69 stars 30 forks source link

Split L2 input and output objectFifos for memTile/shimTile distribution #903

Closed yzhang93 closed 1 day ago

yzhang93 commented 1 week ago

This is the first PR needed to enable 4x4 AIE array. The L2 objectFifos are split to distribute on multiple memTiles and shimTiles for more channel usage. The shim/mem tile reassignment will be addressed in a separate PR.

Also note this PR doesn't change/combine the previous pass that splitting the third input (elementwise) for connection reuse with mamtul ops. What unclear to me is how matmul-elementwise path will be like for 4x4 AIE cores. If the existing logic is kept, we'll have to split the elementwise op to 16 objectFifos which will be a big challenge given the number of shimTile channels . I'd rather leave it as a separate thing for now before we have a clear path to move forward.

@jtuyls I've simplified the functions a bit based on your initial version. Feel free to make modifications/push new commits.

newling commented 6 days ago

It would be nice to have include a motivation for this in the description. I imagine it is to split tensors equally across all memory tiles, rather than putting them entirely on one? If this is the case, are you assuming nrows = ncols in choosing splitFactor? If the array is 4x4 and you have

 %alloc_0 = memref.alloc() : memref<4x1x32x32xi32, 1 : i32>
 %alloc_1 = memref.alloc() : memref<1x4x32x32xi32, 1 : i32>

I guess it works nicely. But is the array is 4x8 (8 cols) and the allocs are 4x1x... and 1x8x... it's not optimal?
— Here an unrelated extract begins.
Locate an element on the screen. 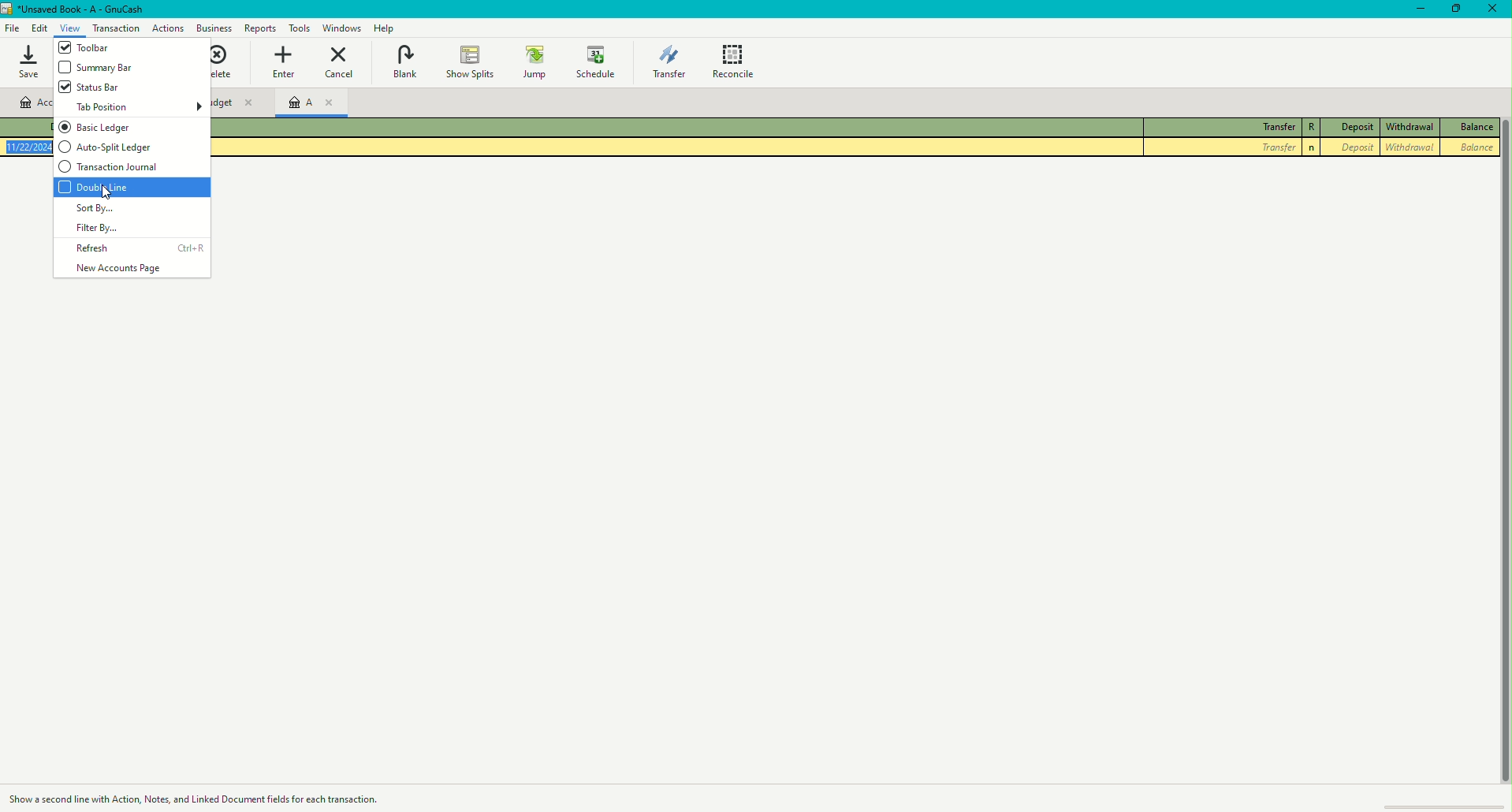  Tools is located at coordinates (260, 28).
yzhang93 commented 3 days ago

It would be nice to have include a motivation for this in the description. I imagine it is to split tensors equally across all memory tiles, rather than putting them entirely on one? If this is the case, are you assuming nrows = ncols in choosing splitFactor? If the array is 4x4 and you have
 %alloc_0 = memref.alloc() : memref<4x1x32x32xi32, 1 : i32>
 %alloc_1 = memref.alloc() : memref<1x4x32x32xi32, 1 : i32>
I guess it works nicely. But is the array is 4x8 (8 cols) and the allocs are 4x1x... and 1x8x... it's not optimal?

Yes, currently it aims for balance use of number of rows and columns (i.g., 2x2/4x4) and added basic support for that. Also it should work for unbalanced use of columns/rows such as A: 4x1x... B: 1x2x...., which will split A into 4 separate objectfifos and B into 2 objectfifos, but we can't control how to distribute these in this pass. I think it's the tiling strategy and the tile assignment strategy that should responsible for the distribution part.

yzhang93 commented 1 day ago

Yes, currently it aims for balance use of number of rows and columns (i.g., 2x2/4x4) and added basic support for that

It would be great if you can add a check on this in the code. My only remaining requests are

document the assumed relationship between first 2 dims of tensors and nrows, nols

add tests/safeguards for the cases nrows != ncols

I've added more comments for the current assumptions. I'm not adding more tests specially for nrows != ncols, will leave it in the follow ups when the split factor is only depend on the ncols not the way it's hardcoded right now.